Brief 1 ▸
Reproduce the records verbatim, starting with their first line and going on through the line that contains "coord(20,51)".

Text provided ▸
※

Not a bad game by Perk. Beside picking up the two quick fouls he did pretty well. He was probably just really nervous at the begining. If Perk starts again in the next game, I bet we actually get to outrebound the opposing team. I'm for Blount coming off the bench.


----------



## #1AntoineWalkerFan (Mar 10, 2005)

Gerald Green said:


> WOW What A game. It was a great night, and I really enjoyed being there tonight. It was my 3rd good game going to this year. I got Charlotte's entire Starting 5's autographs along with May and Felton.


how do you get these!?!?...where do you go the parking lots????


----------



## BackwoodsBum (Jul 2, 2003)

Premier said:


> Gerald Green, you have to start your own eBay store with all the collectibles you get.

※

Working data ▸
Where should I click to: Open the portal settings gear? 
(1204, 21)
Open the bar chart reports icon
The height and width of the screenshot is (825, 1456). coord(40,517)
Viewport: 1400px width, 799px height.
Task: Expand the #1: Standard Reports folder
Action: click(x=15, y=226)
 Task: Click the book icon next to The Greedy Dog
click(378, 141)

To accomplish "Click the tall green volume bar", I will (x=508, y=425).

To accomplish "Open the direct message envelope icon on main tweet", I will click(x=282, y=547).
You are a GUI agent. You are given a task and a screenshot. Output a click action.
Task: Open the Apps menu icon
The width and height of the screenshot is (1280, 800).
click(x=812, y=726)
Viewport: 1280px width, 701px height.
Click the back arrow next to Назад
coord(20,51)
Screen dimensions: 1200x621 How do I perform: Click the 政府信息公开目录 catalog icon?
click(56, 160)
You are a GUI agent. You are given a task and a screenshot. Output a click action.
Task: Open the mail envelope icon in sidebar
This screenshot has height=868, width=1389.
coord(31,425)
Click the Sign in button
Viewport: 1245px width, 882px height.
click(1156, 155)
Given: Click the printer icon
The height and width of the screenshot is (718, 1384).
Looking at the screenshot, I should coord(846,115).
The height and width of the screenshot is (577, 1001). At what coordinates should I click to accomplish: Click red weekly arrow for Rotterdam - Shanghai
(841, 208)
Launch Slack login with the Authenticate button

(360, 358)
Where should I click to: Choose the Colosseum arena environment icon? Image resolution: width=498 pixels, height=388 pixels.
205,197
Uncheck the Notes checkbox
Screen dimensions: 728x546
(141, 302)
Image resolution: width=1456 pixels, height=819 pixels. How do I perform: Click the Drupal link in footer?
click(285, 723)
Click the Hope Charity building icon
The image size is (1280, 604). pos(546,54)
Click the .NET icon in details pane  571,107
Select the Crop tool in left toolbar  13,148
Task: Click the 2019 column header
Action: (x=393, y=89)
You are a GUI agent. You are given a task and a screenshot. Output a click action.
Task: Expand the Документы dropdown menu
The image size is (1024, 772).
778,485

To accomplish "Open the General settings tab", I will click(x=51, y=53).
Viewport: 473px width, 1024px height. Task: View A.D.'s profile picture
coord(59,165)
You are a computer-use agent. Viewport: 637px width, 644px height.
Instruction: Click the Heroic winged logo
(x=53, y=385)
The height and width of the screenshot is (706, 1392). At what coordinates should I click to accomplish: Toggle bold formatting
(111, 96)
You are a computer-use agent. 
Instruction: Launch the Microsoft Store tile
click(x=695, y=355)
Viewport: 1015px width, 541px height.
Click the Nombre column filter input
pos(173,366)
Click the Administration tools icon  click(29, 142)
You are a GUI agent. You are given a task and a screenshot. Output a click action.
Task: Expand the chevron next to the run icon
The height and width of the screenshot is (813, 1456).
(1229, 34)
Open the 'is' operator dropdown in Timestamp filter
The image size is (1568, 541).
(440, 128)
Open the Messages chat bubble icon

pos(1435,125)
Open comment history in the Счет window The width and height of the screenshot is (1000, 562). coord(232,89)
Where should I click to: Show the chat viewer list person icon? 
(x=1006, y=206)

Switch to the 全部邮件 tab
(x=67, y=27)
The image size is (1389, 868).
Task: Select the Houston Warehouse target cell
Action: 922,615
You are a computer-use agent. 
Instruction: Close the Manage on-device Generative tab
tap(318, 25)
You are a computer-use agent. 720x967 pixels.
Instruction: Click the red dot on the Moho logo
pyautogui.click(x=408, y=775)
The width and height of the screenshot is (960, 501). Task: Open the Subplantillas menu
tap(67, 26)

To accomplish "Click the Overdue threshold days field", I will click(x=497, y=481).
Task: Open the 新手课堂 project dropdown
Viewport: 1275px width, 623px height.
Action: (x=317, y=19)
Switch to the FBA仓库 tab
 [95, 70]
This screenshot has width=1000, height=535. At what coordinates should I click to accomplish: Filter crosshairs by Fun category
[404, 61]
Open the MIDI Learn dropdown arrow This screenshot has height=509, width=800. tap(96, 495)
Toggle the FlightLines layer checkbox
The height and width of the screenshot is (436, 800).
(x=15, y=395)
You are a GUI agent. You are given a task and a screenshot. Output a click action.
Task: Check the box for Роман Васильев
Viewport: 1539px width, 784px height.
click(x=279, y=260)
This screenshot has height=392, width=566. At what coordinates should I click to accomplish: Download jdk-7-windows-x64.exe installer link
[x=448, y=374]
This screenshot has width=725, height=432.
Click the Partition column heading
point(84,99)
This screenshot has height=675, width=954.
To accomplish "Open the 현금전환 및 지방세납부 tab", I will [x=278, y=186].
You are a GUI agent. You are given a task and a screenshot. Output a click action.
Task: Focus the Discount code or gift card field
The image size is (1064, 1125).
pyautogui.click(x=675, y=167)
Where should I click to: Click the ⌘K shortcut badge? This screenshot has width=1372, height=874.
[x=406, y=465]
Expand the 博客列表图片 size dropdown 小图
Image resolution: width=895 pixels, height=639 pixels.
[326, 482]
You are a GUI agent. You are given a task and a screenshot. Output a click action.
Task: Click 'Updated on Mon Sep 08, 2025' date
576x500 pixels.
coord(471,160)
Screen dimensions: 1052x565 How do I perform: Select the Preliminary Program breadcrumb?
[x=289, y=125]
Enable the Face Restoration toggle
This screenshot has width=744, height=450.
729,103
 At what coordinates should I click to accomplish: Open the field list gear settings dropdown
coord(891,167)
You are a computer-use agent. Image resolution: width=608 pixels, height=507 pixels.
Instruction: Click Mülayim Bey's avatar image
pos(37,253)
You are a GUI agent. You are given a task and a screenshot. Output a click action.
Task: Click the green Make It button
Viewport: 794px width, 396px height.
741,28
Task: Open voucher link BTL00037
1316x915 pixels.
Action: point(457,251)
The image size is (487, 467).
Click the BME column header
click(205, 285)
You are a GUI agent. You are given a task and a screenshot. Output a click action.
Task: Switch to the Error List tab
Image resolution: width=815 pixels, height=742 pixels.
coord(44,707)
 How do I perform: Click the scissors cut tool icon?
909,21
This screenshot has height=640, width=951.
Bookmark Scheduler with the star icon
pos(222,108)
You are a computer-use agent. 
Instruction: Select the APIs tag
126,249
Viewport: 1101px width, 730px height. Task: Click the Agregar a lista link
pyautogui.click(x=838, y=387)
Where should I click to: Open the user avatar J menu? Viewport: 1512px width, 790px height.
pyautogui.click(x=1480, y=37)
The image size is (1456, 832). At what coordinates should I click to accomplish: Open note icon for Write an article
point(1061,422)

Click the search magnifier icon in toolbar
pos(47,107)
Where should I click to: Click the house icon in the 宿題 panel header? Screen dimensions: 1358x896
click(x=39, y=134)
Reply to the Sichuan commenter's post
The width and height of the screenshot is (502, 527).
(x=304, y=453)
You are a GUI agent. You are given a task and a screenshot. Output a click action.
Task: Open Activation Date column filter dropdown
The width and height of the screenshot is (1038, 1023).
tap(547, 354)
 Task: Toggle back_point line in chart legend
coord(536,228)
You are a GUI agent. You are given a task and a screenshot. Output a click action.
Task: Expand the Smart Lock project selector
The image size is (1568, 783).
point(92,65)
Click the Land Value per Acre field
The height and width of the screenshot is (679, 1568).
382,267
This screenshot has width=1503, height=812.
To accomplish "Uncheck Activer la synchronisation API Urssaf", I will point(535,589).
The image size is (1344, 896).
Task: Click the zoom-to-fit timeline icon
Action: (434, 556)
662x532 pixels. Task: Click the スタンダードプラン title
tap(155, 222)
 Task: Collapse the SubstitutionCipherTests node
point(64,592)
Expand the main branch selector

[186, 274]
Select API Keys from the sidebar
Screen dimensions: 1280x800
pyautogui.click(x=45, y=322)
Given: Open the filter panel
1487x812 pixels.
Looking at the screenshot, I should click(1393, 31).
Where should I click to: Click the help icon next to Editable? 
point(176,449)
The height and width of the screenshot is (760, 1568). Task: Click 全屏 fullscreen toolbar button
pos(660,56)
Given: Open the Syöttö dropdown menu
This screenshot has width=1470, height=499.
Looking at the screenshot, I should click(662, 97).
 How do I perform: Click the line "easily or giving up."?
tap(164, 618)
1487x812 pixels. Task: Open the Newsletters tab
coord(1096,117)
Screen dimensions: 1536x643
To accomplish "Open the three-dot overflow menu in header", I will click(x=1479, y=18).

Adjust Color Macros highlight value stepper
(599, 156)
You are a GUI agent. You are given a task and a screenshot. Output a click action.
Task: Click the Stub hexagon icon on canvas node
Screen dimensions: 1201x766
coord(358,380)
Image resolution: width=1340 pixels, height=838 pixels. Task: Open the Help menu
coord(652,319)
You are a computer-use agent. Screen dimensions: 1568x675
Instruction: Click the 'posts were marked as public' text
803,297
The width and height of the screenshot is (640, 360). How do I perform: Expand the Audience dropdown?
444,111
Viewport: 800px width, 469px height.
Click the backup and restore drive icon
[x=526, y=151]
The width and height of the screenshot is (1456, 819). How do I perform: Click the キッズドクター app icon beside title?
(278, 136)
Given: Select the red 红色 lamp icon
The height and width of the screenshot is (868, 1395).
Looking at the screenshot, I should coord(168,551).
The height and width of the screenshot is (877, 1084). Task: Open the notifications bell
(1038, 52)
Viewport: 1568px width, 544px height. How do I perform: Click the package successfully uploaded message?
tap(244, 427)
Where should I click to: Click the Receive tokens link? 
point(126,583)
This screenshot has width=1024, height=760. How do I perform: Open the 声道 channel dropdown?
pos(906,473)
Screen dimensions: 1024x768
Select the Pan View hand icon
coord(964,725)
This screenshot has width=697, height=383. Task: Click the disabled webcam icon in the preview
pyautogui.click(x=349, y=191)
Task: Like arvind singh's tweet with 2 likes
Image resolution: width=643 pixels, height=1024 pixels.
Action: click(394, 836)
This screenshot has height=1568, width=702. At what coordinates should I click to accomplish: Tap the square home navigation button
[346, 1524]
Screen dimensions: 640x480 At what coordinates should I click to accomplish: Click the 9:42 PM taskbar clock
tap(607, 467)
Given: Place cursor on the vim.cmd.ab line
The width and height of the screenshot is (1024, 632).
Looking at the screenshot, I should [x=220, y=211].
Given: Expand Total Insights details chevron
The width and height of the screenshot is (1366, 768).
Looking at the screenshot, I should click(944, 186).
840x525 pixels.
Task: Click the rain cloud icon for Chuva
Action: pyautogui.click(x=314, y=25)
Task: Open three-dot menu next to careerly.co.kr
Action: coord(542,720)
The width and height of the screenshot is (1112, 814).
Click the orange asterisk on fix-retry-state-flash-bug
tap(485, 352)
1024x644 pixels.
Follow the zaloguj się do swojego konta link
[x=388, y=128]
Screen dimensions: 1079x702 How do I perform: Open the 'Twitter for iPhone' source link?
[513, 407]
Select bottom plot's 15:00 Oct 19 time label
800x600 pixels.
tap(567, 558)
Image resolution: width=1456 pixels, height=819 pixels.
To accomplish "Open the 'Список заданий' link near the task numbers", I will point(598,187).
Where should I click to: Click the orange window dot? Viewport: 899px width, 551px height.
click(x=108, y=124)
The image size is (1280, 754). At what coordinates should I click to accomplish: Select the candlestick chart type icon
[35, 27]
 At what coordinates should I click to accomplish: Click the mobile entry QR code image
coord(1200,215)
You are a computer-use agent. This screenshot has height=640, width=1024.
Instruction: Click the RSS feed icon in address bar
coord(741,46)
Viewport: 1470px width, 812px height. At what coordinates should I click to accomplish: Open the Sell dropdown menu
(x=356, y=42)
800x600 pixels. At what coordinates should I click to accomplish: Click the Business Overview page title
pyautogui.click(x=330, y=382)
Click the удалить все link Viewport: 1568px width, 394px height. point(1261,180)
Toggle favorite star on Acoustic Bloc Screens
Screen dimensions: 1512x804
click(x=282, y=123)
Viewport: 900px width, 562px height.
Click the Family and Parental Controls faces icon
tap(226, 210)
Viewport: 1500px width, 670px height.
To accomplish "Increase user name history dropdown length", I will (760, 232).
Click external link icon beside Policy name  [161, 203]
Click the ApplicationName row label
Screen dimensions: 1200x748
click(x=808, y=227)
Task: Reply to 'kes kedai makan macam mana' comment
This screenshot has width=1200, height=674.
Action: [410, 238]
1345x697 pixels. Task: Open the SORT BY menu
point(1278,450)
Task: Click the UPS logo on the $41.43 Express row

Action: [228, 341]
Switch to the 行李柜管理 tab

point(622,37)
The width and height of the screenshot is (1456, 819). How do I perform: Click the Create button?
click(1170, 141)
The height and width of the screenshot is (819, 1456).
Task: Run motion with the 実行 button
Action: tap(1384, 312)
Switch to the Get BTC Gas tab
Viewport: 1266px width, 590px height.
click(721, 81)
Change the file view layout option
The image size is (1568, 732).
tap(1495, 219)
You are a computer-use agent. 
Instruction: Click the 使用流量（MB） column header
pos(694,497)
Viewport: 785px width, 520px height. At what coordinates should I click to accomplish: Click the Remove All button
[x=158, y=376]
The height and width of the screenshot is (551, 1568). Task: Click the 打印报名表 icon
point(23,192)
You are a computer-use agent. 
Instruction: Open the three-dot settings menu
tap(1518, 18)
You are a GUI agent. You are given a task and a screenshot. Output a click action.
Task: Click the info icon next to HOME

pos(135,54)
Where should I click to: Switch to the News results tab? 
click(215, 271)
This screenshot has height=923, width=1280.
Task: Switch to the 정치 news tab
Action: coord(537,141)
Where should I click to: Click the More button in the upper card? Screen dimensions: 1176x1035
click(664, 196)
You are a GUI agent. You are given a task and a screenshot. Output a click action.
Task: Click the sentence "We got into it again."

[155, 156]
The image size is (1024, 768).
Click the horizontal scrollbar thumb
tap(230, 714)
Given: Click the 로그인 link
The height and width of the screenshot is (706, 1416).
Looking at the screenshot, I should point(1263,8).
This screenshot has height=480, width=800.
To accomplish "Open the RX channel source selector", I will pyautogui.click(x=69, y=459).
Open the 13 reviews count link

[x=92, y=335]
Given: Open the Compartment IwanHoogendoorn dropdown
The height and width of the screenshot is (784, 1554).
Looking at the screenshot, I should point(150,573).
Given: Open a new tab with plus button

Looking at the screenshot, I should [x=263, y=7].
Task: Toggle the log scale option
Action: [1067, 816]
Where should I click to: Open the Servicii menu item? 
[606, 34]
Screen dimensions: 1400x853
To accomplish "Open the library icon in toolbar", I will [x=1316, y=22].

※

Brief 2 ▸
Repeat the passage from the basketball forum thread verbatim, starting with "Not a bad game" and going on through "(Mar 10, 2005)".

Final result 1 ▸
Where should I click to: Open the portal settings gear? 
(1204, 21)
Open the bar chart reports icon
The height and width of the screenshot is (825, 1456). coord(40,517)
Viewport: 1400px width, 799px height.
Task: Expand the #1: Standard Reports folder
Action: click(x=15, y=226)
 Task: Click the book icon next to The Greedy Dog
click(378, 141)

To accomplish "Click the tall green volume bar", I will (x=508, y=425).

To accomplish "Open the direct message envelope icon on main tweet", I will click(x=282, y=547).
You are a GUI agent. You are given a task and a screenshot. Output a click action.
Task: Open the Apps menu icon
The width and height of the screenshot is (1280, 800).
click(x=812, y=726)
Viewport: 1280px width, 701px height.
Click the back arrow next to Назад
coord(20,51)

Final result 2 ▸
Not a bad game by Perk. Beside picking up the two quick fouls he did pretty well. He was probably just really nervous at the begining. If Perk starts again in the next game, I bet we actually get to outrebound the opposing team. I'm for Blount coming off the bench.


----------



## #1AntoineWalkerFan (Mar 10, 2005)